What you need to do:
Write out each line below exactly as it appears.

____ Records for this exercise

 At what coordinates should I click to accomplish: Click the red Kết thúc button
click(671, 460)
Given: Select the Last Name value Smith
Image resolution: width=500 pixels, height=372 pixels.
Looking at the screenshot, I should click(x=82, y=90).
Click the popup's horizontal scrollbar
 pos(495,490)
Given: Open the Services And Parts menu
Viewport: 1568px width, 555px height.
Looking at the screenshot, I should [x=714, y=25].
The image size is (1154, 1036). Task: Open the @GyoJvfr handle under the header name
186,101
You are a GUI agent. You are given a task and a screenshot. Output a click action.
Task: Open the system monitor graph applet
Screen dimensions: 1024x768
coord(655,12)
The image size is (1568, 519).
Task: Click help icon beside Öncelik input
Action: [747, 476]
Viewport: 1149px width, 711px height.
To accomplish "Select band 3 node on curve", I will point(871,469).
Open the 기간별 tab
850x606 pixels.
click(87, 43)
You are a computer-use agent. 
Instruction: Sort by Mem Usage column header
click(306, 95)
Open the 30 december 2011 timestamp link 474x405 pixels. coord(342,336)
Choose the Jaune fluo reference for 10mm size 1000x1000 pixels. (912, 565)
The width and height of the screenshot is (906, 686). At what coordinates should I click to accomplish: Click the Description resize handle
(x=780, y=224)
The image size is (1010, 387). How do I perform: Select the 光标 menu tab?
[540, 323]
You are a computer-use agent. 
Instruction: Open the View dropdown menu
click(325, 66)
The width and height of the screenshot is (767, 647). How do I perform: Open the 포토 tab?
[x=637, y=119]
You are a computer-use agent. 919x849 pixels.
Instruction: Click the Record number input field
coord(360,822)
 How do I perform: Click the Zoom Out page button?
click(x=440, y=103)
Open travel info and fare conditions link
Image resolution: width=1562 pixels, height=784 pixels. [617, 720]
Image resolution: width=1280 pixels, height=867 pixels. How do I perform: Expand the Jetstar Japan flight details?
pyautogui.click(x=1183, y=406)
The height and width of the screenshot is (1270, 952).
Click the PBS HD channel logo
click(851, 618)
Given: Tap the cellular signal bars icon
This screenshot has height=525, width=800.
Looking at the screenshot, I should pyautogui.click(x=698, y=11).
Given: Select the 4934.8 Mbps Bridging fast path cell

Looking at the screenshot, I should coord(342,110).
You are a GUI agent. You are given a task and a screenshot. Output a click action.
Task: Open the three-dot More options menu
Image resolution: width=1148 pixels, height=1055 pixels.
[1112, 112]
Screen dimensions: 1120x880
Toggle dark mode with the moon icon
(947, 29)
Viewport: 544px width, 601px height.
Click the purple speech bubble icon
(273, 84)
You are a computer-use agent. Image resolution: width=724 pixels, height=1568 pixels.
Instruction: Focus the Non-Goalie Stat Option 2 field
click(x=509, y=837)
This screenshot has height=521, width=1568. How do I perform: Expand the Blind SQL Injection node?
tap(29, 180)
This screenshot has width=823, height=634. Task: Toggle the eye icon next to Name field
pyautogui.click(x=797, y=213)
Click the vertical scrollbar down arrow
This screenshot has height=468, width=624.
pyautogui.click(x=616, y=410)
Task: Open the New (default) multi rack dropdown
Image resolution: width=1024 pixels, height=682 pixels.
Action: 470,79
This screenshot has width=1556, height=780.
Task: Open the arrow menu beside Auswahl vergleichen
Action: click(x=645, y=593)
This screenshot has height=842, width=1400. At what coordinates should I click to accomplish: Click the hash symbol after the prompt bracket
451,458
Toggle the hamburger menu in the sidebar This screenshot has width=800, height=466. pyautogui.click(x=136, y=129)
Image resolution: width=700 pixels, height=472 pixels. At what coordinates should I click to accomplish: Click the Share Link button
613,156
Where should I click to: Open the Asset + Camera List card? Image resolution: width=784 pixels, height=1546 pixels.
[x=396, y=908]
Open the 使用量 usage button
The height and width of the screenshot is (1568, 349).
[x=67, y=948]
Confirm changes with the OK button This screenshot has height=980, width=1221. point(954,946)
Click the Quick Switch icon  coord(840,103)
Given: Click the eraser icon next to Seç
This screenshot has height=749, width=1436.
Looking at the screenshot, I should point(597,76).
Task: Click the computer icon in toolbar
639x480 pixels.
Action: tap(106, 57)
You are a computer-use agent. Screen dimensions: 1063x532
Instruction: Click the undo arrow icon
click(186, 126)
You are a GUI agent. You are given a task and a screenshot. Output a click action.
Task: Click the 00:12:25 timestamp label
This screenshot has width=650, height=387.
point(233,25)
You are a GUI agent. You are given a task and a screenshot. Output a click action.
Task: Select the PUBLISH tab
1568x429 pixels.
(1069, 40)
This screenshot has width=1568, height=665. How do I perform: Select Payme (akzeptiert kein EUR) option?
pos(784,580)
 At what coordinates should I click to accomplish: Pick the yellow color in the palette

________

Output below:
 At what coordinates should I click to accomplish: Click the red Kết thúc button
click(671, 460)
Given: Select the Last Name value Smith
Image resolution: width=500 pixels, height=372 pixels.
Looking at the screenshot, I should click(x=82, y=90).
Click the popup's horizontal scrollbar
 pos(495,490)
Given: Open the Services And Parts menu
Viewport: 1568px width, 555px height.
Looking at the screenshot, I should [x=714, y=25].
The image size is (1154, 1036). Task: Open the @GyoJvfr handle under the header name
186,101
You are a GUI agent. You are given a task and a screenshot. Output a click action.
Task: Open the system monitor graph applet
Screen dimensions: 1024x768
coord(655,12)
The image size is (1568, 519).
Task: Click help icon beside Öncelik input
Action: [747, 476]
Viewport: 1149px width, 711px height.
To accomplish "Select band 3 node on curve", I will point(871,469).
Open the 기간별 tab
850x606 pixels.
click(87, 43)
You are a computer-use agent. 
Instruction: Sort by Mem Usage column header
click(306, 95)
Open the 30 december 2011 timestamp link 474x405 pixels. coord(342,336)
Choose the Jaune fluo reference for 10mm size 1000x1000 pixels. (912, 565)
The width and height of the screenshot is (906, 686). At what coordinates should I click to accomplish: Click the Description resize handle
(x=780, y=224)
The image size is (1010, 387). How do I perform: Select the 光标 menu tab?
[540, 323]
You are a computer-use agent. 
Instruction: Open the View dropdown menu
click(325, 66)
The width and height of the screenshot is (767, 647). How do I perform: Open the 포토 tab?
[x=637, y=119]
You are a computer-use agent. 919x849 pixels.
Instruction: Click the Record number input field
coord(360,822)
 How do I perform: Click the Zoom Out page button?
click(x=440, y=103)
Open travel info and fare conditions link
Image resolution: width=1562 pixels, height=784 pixels. [617, 720]
Image resolution: width=1280 pixels, height=867 pixels. How do I perform: Expand the Jetstar Japan flight details?
pyautogui.click(x=1183, y=406)
The height and width of the screenshot is (1270, 952).
Click the PBS HD channel logo
click(851, 618)
Given: Tap the cellular signal bars icon
This screenshot has height=525, width=800.
Looking at the screenshot, I should pyautogui.click(x=698, y=11).
Given: Select the 4934.8 Mbps Bridging fast path cell

Looking at the screenshot, I should coord(342,110).
You are a GUI agent. You are given a task and a screenshot. Output a click action.
Task: Open the three-dot More options menu
Image resolution: width=1148 pixels, height=1055 pixels.
[1112, 112]
Screen dimensions: 1120x880
Toggle dark mode with the moon icon
(947, 29)
Viewport: 544px width, 601px height.
Click the purple speech bubble icon
(273, 84)
You are a computer-use agent. Image resolution: width=724 pixels, height=1568 pixels.
Instruction: Focus the Non-Goalie Stat Option 2 field
click(x=509, y=837)
This screenshot has height=521, width=1568. How do I perform: Expand the Blind SQL Injection node?
tap(29, 180)
This screenshot has width=823, height=634. Task: Toggle the eye icon next to Name field
pyautogui.click(x=797, y=213)
Click the vertical scrollbar down arrow
This screenshot has height=468, width=624.
pyautogui.click(x=616, y=410)
Task: Open the New (default) multi rack dropdown
Image resolution: width=1024 pixels, height=682 pixels.
Action: 470,79
This screenshot has width=1556, height=780.
Task: Open the arrow menu beside Auswahl vergleichen
Action: click(x=645, y=593)
This screenshot has height=842, width=1400. At what coordinates should I click to accomplish: Click the hash symbol after the prompt bracket
451,458
Toggle the hamburger menu in the sidebar This screenshot has width=800, height=466. pyautogui.click(x=136, y=129)
Image resolution: width=700 pixels, height=472 pixels. At what coordinates should I click to accomplish: Click the Share Link button
613,156
Where should I click to: Open the Asset + Camera List card? Image resolution: width=784 pixels, height=1546 pixels.
[x=396, y=908]
Open the 使用量 usage button
The height and width of the screenshot is (1568, 349).
[x=67, y=948]
Confirm changes with the OK button This screenshot has height=980, width=1221. point(954,946)
Click the Quick Switch icon  coord(840,103)
Given: Click the eraser icon next to Seç
This screenshot has height=749, width=1436.
Looking at the screenshot, I should point(597,76).
Task: Click the computer icon in toolbar
639x480 pixels.
Action: tap(106, 57)
You are a computer-use agent. Screen dimensions: 1063x532
Instruction: Click the undo arrow icon
click(186, 126)
You are a GUI agent. You are given a task and a screenshot. Output a click action.
Task: Click the 00:12:25 timestamp label
This screenshot has width=650, height=387.
point(233,25)
You are a GUI agent. You are given a task and a screenshot. Output a click action.
Task: Select the PUBLISH tab
1568x429 pixels.
(1069, 40)
This screenshot has width=1568, height=665. How do I perform: Select Payme (akzeptiert kein EUR) option?
pos(784,580)
 At what coordinates should I click to accomplish: Pick the yellow color in the palette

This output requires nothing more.